ARTS

Primitive Streak set to close season with style

by Nathanial Cavalieri

In high school, they were probably the type of kids who would always get busted for cracking jokes. In college, they are the kids who call themselves Primitive Streak. Primitive Streak will present its final show of improvised comedy this Friday evening at 10 p.m. at the Cat in the Cream Coffee House.

If you have seen the group, you understand why it is difficult to capture the experience in the square columns of a newspaper article; depending on on-the-spot improvisational acting, Primitive Streak is anything but square. If you are a Streak regular, Friday's season finale at the Cat will undoubtedly offer some of the most memorable improv of the year. Primitive Streak

This year's Streak cast of twelve is a particularly memorable one.
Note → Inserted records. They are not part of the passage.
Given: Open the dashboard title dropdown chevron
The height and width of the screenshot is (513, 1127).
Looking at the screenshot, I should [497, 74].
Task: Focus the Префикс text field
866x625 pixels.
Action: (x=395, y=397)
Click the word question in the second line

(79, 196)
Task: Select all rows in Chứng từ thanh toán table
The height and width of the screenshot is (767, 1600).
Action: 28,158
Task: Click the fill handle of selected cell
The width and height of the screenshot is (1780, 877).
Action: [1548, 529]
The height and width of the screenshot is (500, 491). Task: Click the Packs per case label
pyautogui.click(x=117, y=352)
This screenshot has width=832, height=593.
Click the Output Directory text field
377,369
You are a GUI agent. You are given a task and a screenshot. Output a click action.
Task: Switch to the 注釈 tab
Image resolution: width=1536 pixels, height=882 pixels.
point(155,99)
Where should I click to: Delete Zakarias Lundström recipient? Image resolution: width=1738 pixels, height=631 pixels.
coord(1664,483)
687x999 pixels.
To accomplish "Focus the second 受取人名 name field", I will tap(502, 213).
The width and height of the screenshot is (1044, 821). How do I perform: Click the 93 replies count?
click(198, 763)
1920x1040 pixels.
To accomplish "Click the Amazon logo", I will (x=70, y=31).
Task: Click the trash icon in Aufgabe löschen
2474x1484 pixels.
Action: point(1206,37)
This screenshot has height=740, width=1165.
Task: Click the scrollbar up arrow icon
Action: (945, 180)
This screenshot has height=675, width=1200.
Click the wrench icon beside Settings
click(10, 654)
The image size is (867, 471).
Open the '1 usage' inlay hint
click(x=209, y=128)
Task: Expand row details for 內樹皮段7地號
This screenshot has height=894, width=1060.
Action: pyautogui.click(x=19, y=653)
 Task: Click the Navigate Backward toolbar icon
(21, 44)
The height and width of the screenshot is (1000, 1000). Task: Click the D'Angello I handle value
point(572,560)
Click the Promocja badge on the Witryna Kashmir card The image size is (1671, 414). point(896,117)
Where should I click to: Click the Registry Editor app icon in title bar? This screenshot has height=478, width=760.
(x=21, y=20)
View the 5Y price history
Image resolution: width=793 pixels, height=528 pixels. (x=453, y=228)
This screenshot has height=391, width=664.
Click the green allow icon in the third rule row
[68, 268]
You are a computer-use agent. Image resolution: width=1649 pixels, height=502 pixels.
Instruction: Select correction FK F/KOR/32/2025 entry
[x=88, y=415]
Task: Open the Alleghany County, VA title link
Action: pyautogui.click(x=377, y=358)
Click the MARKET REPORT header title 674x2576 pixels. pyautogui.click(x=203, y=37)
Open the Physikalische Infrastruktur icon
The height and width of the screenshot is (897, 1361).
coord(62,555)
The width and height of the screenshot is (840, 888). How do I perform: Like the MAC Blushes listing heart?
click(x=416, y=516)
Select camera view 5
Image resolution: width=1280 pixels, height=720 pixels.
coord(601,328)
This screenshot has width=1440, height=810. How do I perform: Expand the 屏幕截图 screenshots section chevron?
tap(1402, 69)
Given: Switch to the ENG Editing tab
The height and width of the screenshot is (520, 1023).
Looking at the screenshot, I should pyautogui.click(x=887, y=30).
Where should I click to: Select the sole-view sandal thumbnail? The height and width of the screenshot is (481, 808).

Unlike any cast in recent history, the same twelve members of the group have been working together all year, without the usual turnover of members at the end of the fall semester. Performing over eleven shows in the spring semester alone, Primitive Streak has been very active, highlighting the semester's performances with an East Coast tour over spring break.

The four-sight tour was based in New Hampshire, and gave Primitive Streak some valuable non-Oberlin performance experience with dates that included shows in a high school and at a divinity school. It was the comedy troop's first tour ever and performing out of the Streak-friendly Cat in the Cream Coffee House was a challenge. The consistency in the cast, that which has given shows in almost every available performance space in Oberlin, enabled the group to come away from the tour more together than ever. If they can make people in a divinity school laugh, the Cat will present few challenges.

"People came up to us after and said 'Thanks for doing a show here. All I have been doing is reading the Bible for 15 hours straight. It's nice to hear sentences that don't begin with 'And'," said Streaker Greg Pierce.

"The group has so many solid people. We could have never gone on the tour if there weren't so many strong people," said college senior Jeremy Ellison-Gladstone, director of the group.

"The tour made us a lot tighter. It was really great, and a bonding experience. I never even thought that I wanted to kill anyone," says senior Streak member Dave Marcus.

Sophomore Jane Blaney agreed with a snorting laugh and a knowing wink.

Marcus is one of the five graduating members of Primitive Streak who, together with seniors Hannah Cabell, Emily Henning, and Matt Baxter, will deliver their final Streak performance on Saturday . Primitive streak again

"Of course it is going to be pretty emotional," said Marcus. "Being up there is an experience that I know I will never have again, performing with these people, performing to the kind of supportive crowd that is always at the final Cat show."

The final performance always brings a particularly large crowd to the Cat in the Cream and, with an anticipated crowd of suggestion-screaming Obies that will number somewhere near 400 people, it is one of the Cat's biggest events of the year.

The show Friday will close Streak's season in a very ambitious way, with a two hour show in which they will premier seven games never before seen.

Friday, during dinner, or a stroll in spring-time Tappan Square, start thinking of the wittiest suggestions you can because, as always, audience participation will create Friday's show from scratch. You'll laugh you'll cry, you'll scream "Sloppy Limbs!" at the top of your lungs in hopes of a tee-shirt. Friday night is sure to prove that the members of Primitive Streak are still the funniest kids in class.

Primitive Streak performs Friday at 10 p.m. at the Cat in the Cream Coffee House. Doors open at 9 p.m. and it tends to get crowded, so show up early. The performance is free.